Give again, unaltered, the lines of the listing below that run from the line having "Open the xml edit mode dropdown" through the line having "Select the Home".

※ ※ ※

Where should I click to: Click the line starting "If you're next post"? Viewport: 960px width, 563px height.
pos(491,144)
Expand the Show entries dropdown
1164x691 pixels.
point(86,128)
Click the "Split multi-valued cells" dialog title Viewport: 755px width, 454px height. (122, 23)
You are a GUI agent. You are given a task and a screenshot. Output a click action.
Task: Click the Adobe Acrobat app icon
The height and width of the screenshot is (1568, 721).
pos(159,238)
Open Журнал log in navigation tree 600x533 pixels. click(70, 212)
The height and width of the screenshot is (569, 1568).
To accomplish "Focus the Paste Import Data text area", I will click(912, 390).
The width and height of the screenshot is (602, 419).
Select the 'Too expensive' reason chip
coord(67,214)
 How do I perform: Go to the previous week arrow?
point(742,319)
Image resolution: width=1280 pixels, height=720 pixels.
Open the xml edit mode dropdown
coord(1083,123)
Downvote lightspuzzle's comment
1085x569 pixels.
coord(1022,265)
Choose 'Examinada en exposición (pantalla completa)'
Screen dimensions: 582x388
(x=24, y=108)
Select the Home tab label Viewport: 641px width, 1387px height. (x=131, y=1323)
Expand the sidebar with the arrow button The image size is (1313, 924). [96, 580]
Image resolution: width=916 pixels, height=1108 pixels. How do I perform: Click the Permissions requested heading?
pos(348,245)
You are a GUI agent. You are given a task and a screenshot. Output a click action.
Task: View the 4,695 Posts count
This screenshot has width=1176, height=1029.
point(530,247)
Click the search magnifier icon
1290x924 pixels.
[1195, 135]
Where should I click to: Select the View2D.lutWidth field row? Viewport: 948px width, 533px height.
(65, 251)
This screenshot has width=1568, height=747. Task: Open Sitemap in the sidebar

※ ※ ※

**TASK RESPONSE**
Open the xml edit mode dropdown
coord(1083,123)
Downvote lightspuzzle's comment
1085x569 pixels.
coord(1022,265)
Choose 'Examinada en exposición (pantalla completa)'
Screen dimensions: 582x388
(x=24, y=108)
Select the Home tab label Viewport: 641px width, 1387px height. (x=131, y=1323)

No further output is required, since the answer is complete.